:: Document passage

Monday, March 8, 2010

Sophie Scholl: The Final Days

There are a number of things that I want to write about here but can't seem to arrive at the convergence of energy, inspiration and time.

This one promises to be short so I think I can attempt it...



Last night R. and I sat down to our usual custom on Sunday night - a Netflix movie.



We have recently received the John McCain prisoner of war movie, "Faith of My Fathers" - but I wasn't really in the mood for something so heavy. So R. picked "Sophie Scholl: The Final Days".



As she clicked the laptop and the screen went to the download page, I noticed in that last fleeting second that the movie genre was "foreign". I began making wagers in my mind as to how long the movie would last before she would suggest an "Andy Griffith" DVD.



Sure enough, it was almost immediately apparent that the movie was in German and we were supplied with subtitles. I decided not to invest too much into the viewing of the movie - much in the same way a farmer doesn't name the cattle he knows he will soon be butchering.



It was a slow movie and set in the cold and drab of Germany in the 1940's.


But I noticed that having to read every line, forced me to stay engaged and before long I was hooked.


The movie is a true story, I read that much of the story was uncovered after the reunification of Germany late last century. Sophie and her brother were part of a student movement speaking out against Hitler in 1943. Their plan to plant an incendiary leaflet in the university was foiled and they were arrested.

::::

## [What you need to do]
1) Decide whether each statement below agrees with the blog post about watching the Sophie Scholl film. Answer yes or no, and quote the words from the post that settle it.
(a) The film R. picked was in German and came with subtitles.
(b) The writer wanted to watch "Faith of My Fathers" that night.
(c) Sophie and her brother carried out their plan at the university without being caught.
2) List every film or TV show title that the blog post about watching the Sophie Scholl film names.
3) Continue the blog post about watching the Sophie Scholl film, picking up after its final sentence.

:: Data shown

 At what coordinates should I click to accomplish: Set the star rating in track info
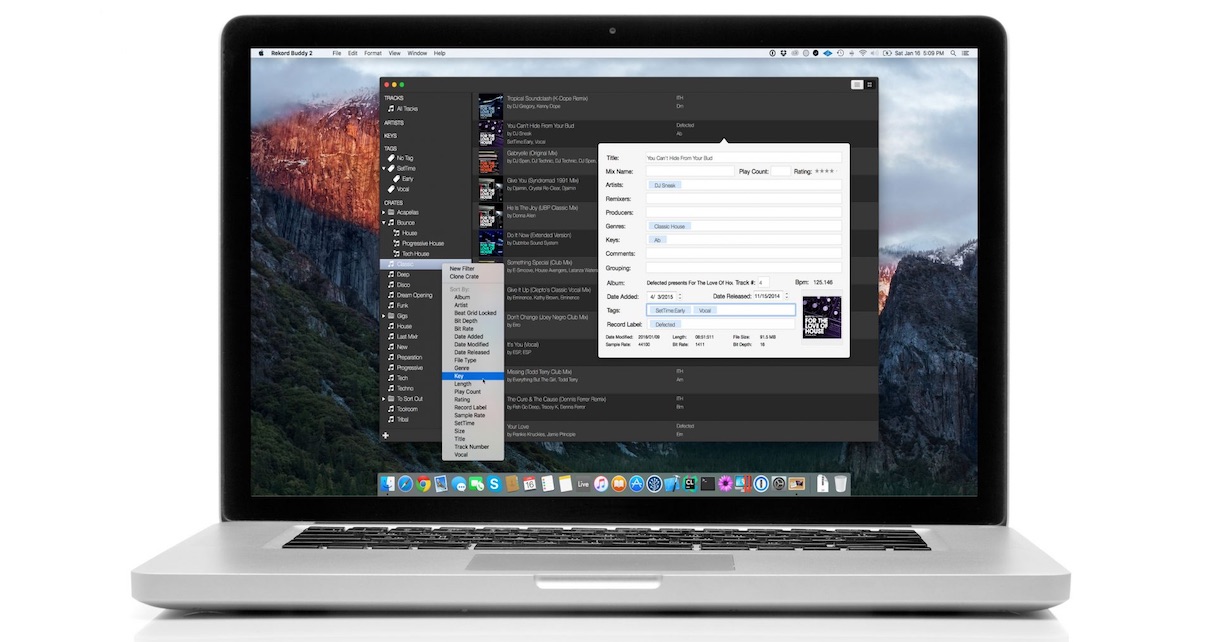pos(824,172)
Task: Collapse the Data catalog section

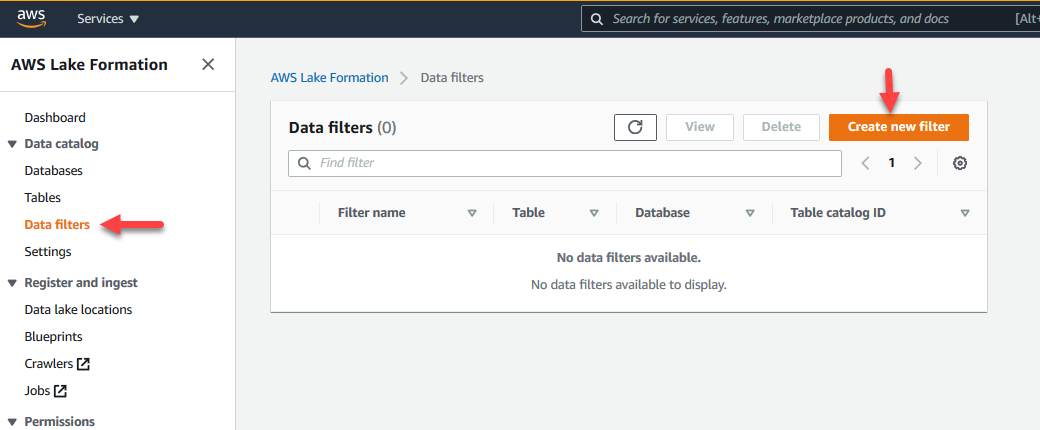Action: pos(12,144)
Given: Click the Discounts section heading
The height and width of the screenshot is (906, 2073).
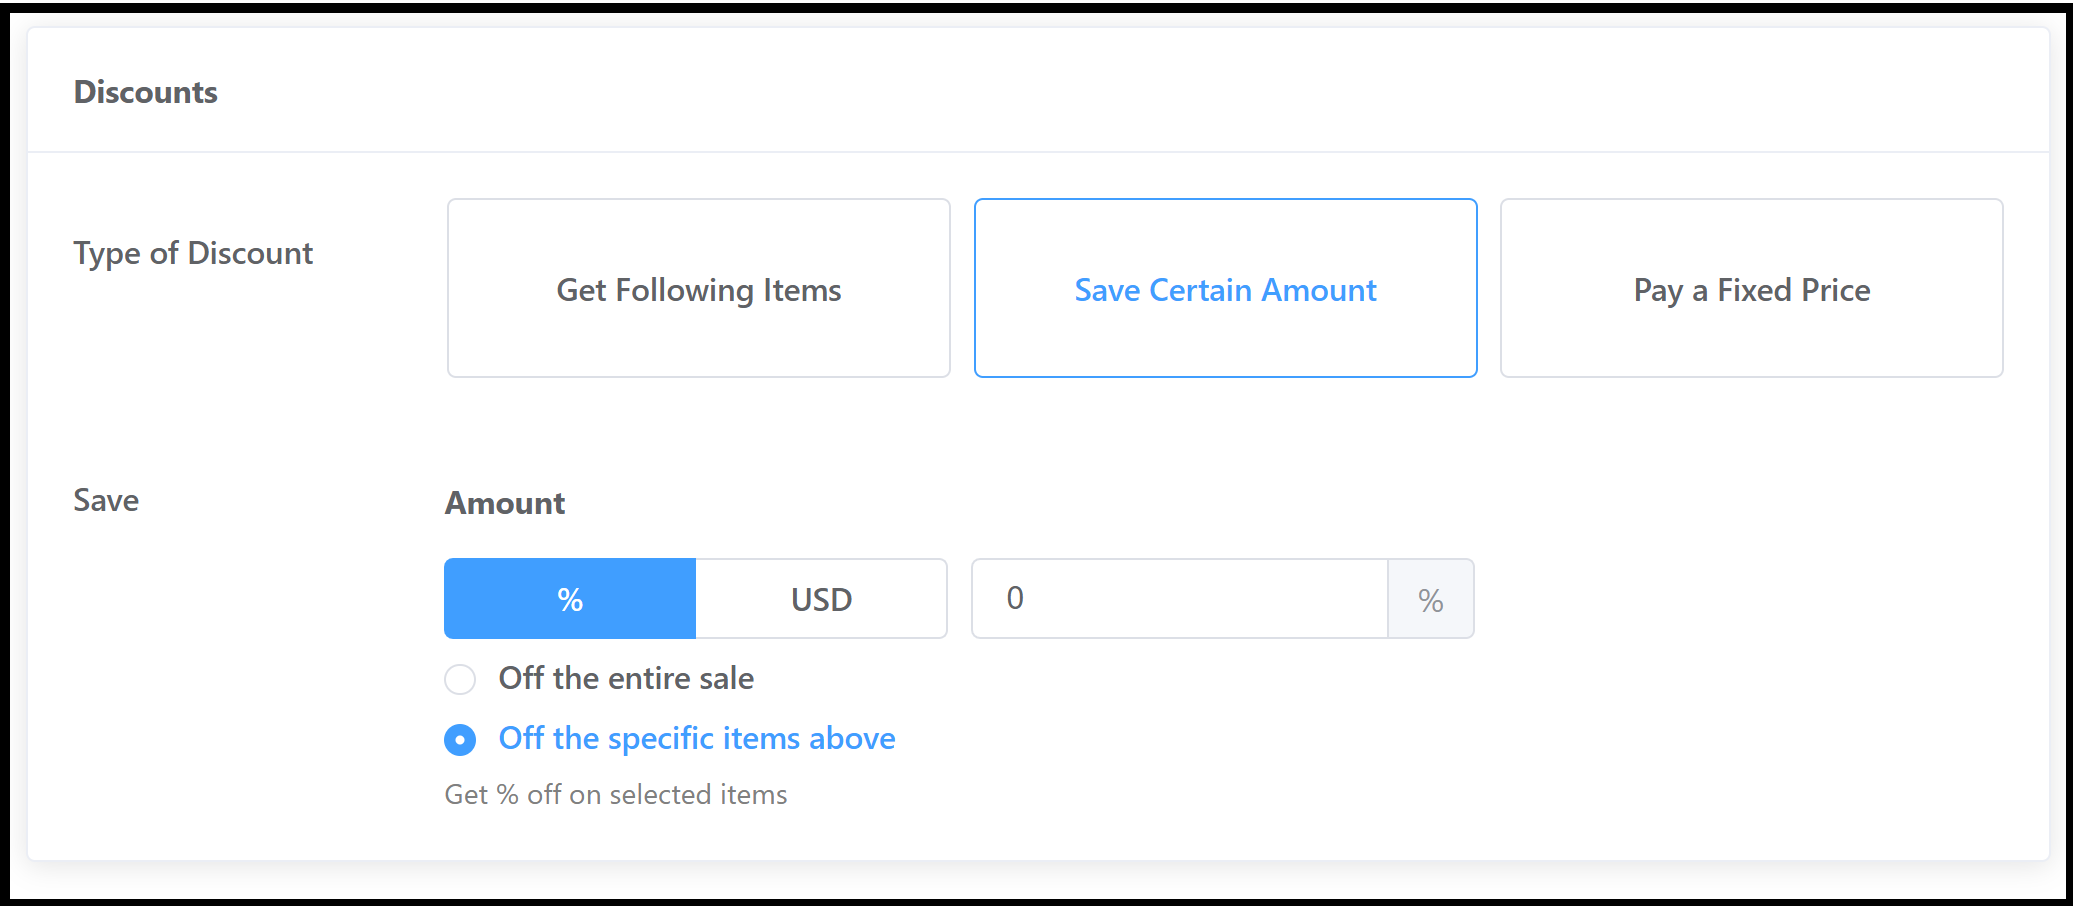Looking at the screenshot, I should click(145, 91).
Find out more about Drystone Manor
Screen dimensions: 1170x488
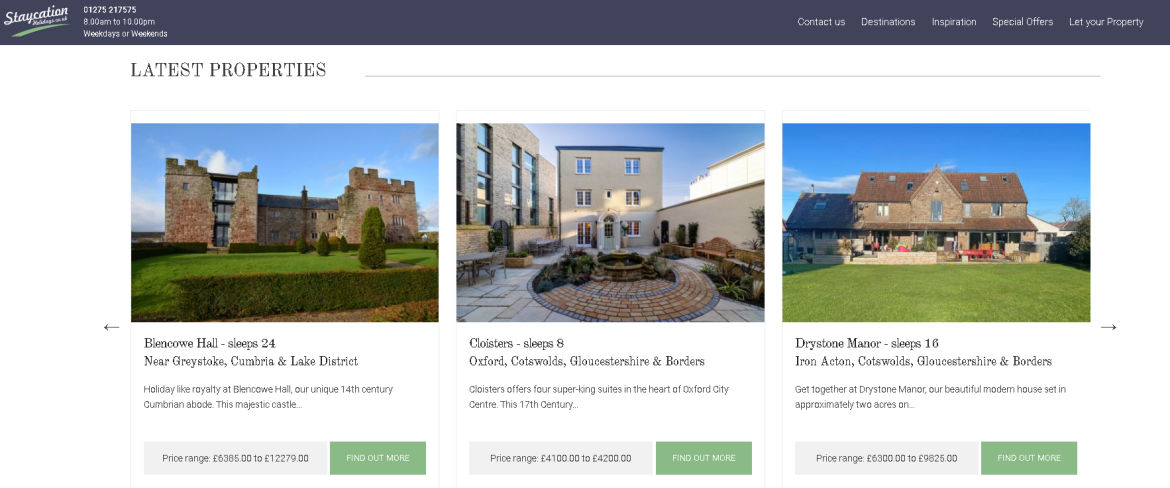pos(1029,458)
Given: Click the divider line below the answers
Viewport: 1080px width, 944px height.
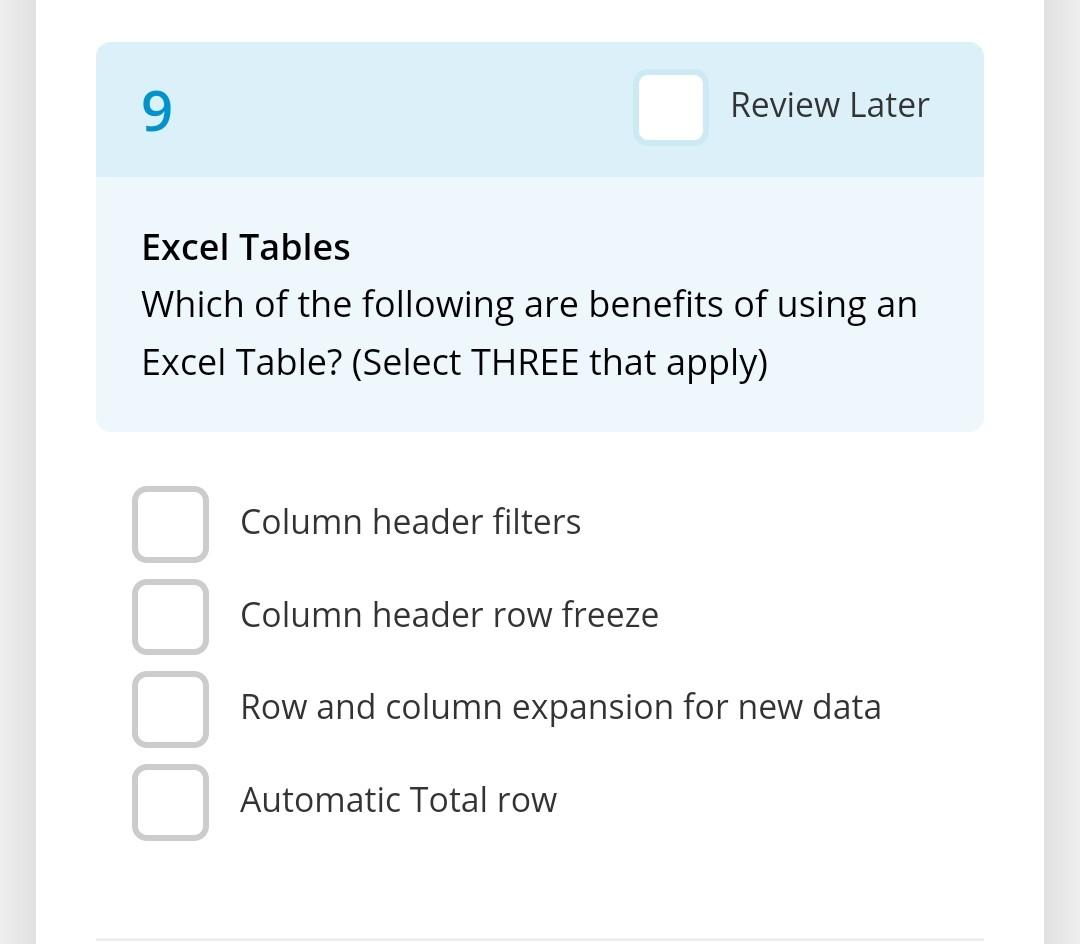Looking at the screenshot, I should pos(539,940).
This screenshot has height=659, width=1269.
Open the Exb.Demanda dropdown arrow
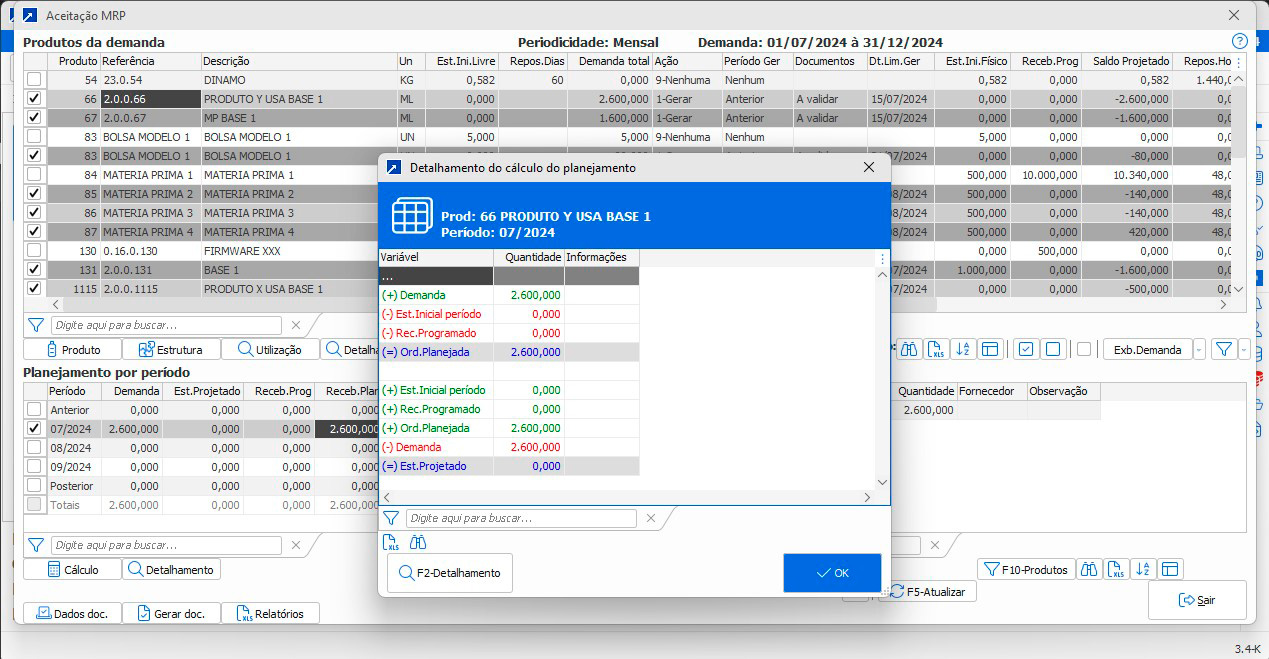pyautogui.click(x=1198, y=349)
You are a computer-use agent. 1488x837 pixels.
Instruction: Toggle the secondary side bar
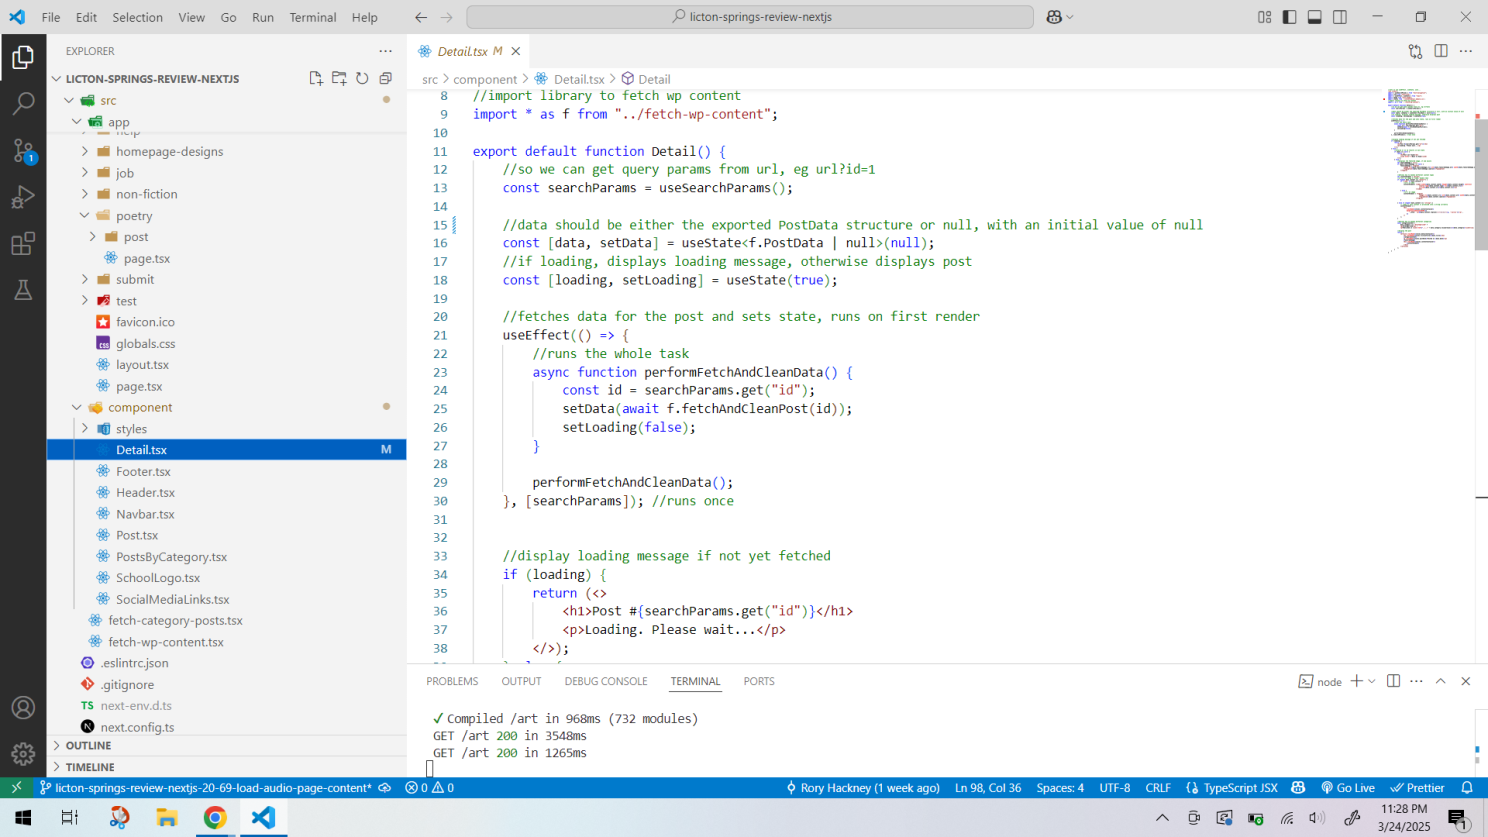click(x=1340, y=17)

::::

## [Answers by task]
1)
(a) Yes: "it was almost immediately apparent that the movie was in German and we were supplied with subtitles"
(b) No: "I wasn't really in the mood for something so heavy"
(c) No: "Their plan to plant an incendiary leaflet in the university was foiled and they were arrested."

2)
"Faith of My Fathers"
"Sophie Scholl: The Final Days"
"Andy Griffith"

3)
The movie centers on Sophie, and is made up mostly of dialogue between her and her captors.


She first denied involvement with the distribution of fliers, but once the evidence against her became insurmountable - she confessed and boldly defended her actions.


It is the tale of great courage.

We watched her - a young lady about the age of 21 - agonizing over the possibility of giving her life for something she believed in.

I was especially captivated by her attempts to pray during the ordeal. She always approached God with such reverence and humility, though it seemed that she received no demonstrative assurance of deliverance.

I am troubled by the softness of our generation. We get quite exercised over the slightest inconvenience... a slow check-out line, a confused order at the drive-through, a dawdling driver ahead of us... could real courage be found among us?

We are so attached to our luxuries that we now have begun to believe that we are entitled to all sorts of things - we consider them our rights! Things like access to the internet and medical insurance (not healthcare, mind you - but medical insurance) - are owed to us... or so we think.

I believe that this generation - like those before it - will one day be tested.
I hope that we will come to a place of courage.

In the movie, a grief stricken mother says good-bye to her daughter for the last time ..."I won't see you at my door again" she says. Her final instructions were, "remember" . . . "Jesus".

I'd like to think that at the last moment Sophie would have had a Stephen -type revelation; one in which the heavens opened. But it did not appear that she did. For some, faith is required all the way down to the wire.

My grandfather, who was a wise old sage of a preacher, once told me about the dying of his own father or grandfather (I don't remember which) who was a Christian believer. Yet he said, "a deathbed repentance wouldn't do for him ..." He said that even at that last moment, he was still battling self-doubt. He had to cross over armed only with faith in the loving God.

I believe he did.
And I believe that even when our trials are not life and death - God is there.

Especially when He doesn't seem to be.